BRIEF.
Give the records back exactly as written, but without the images.
── EXTRACTED MATERIAL
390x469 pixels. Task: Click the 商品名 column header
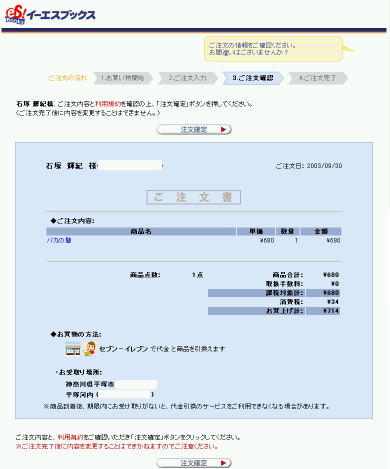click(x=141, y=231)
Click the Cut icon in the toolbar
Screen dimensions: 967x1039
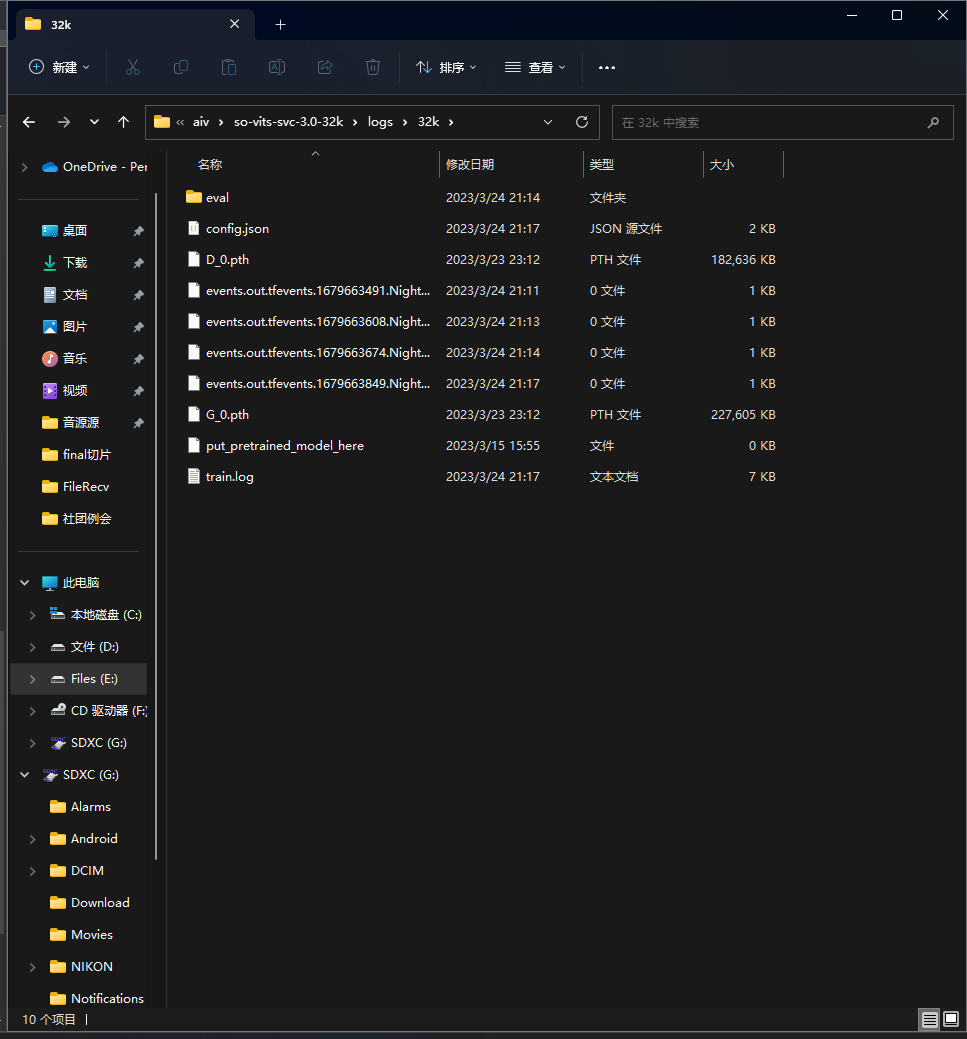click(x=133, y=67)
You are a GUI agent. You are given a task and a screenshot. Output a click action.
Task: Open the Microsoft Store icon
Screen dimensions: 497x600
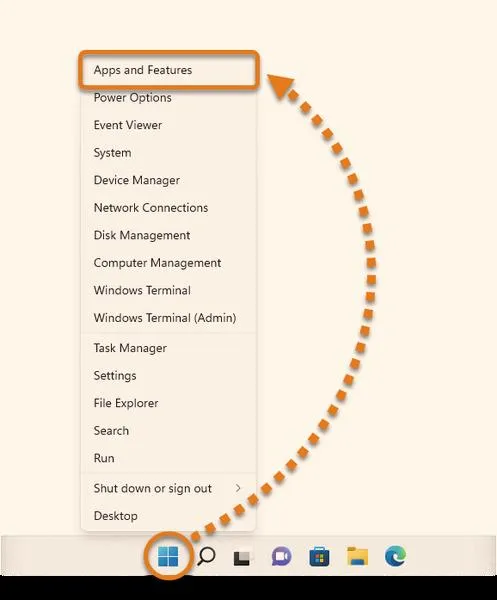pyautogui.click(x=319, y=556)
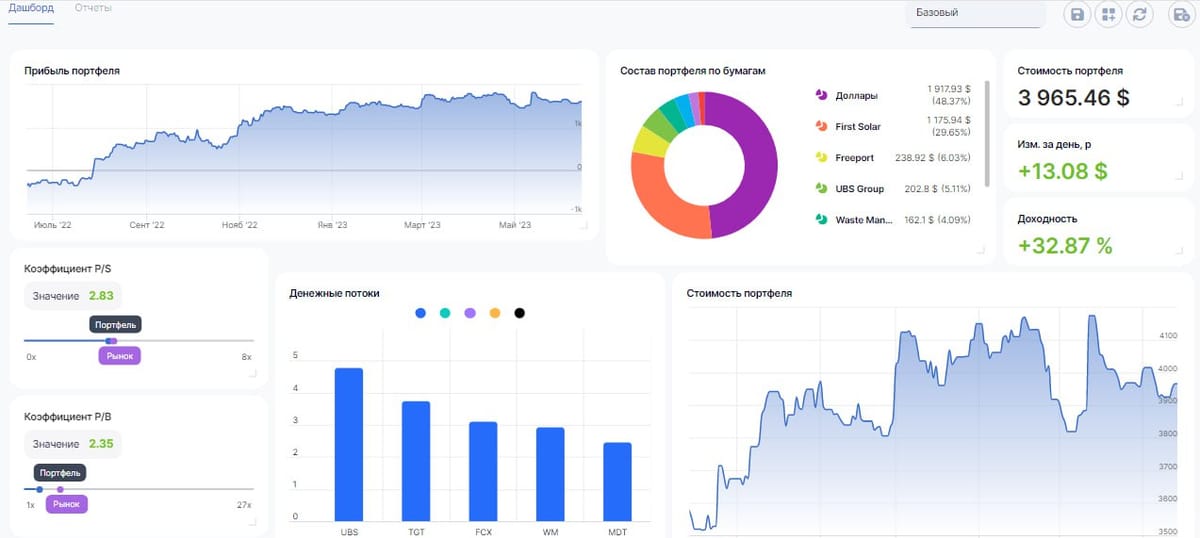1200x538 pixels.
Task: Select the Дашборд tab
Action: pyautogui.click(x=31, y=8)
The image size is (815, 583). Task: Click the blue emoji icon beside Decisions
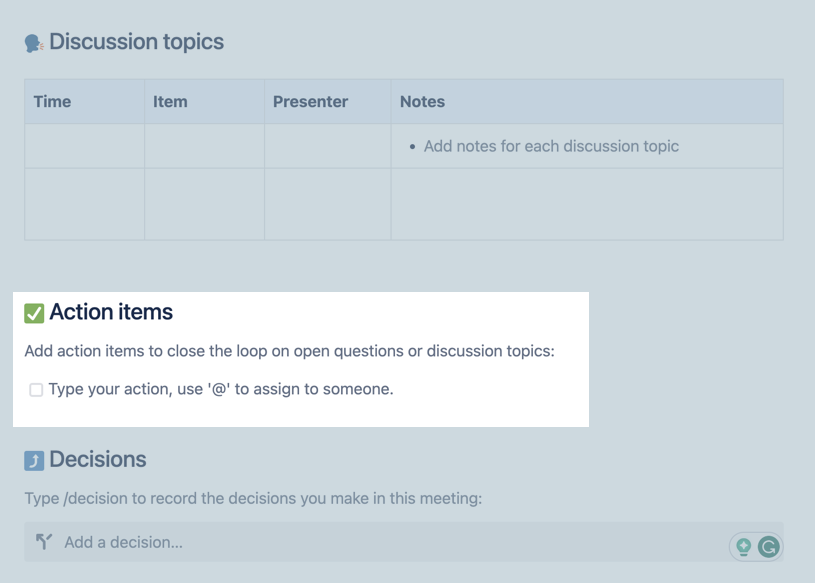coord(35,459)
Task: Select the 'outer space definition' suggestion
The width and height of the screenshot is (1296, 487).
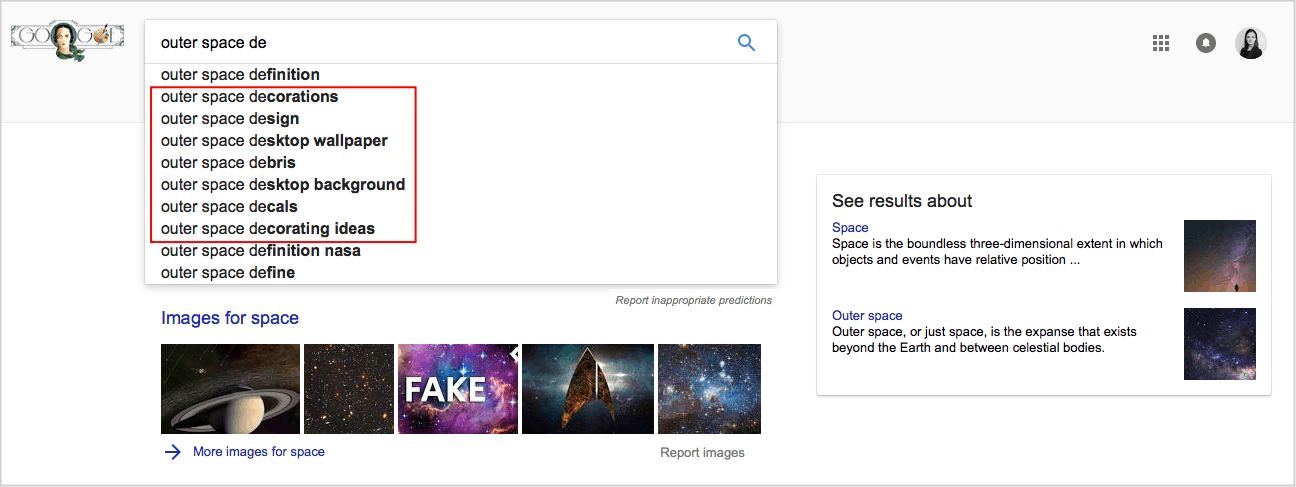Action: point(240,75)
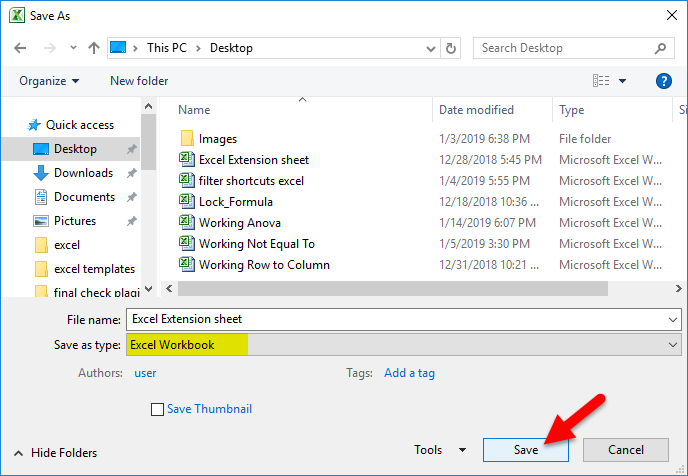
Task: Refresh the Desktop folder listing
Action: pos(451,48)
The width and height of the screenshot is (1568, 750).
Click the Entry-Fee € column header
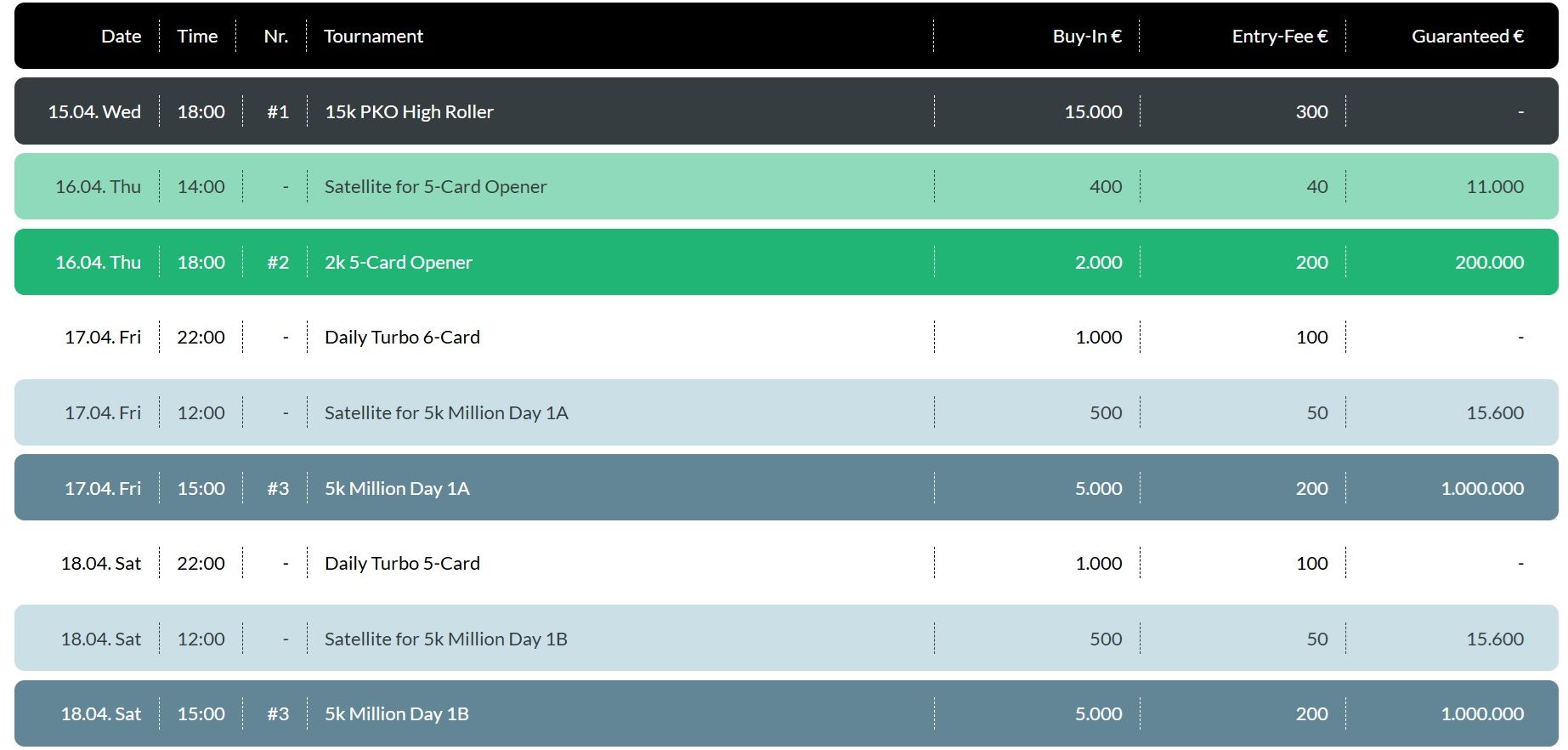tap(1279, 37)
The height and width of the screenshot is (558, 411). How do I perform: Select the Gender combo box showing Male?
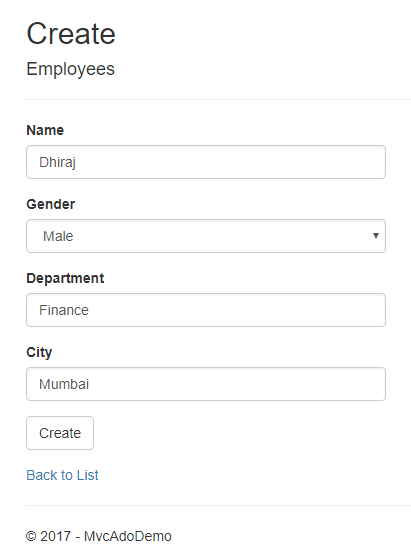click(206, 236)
────
OUTPUT OF THE EXERCISE.
390x469 pixels. Task: Click the 商品名 column header
click(x=141, y=231)
Click the Cut icon in the toolbar
Screen dimensions: 967x1039
click(x=133, y=67)
You are a GUI agent. You are given a task and a screenshot. Output a click action.
Task: Open the Microsoft Store icon
Screen dimensions: 497x600
pyautogui.click(x=319, y=556)
1200x538 pixels.
Task: Select the Дашборд tab
Action: pyautogui.click(x=31, y=8)
The image size is (815, 583). Task: Click the blue emoji icon beside Decisions
coord(35,459)
Task: Select the 'outer space definition' suggestion
The width and height of the screenshot is (1296, 487).
Action: point(240,75)
Task: Refresh the Desktop folder listing
Action: pos(451,48)
The width and height of the screenshot is (1568, 750).
Click the Entry-Fee € column header
tap(1279, 37)
The height and width of the screenshot is (558, 411). How do I perform: Select the Gender combo box showing Male?
click(206, 236)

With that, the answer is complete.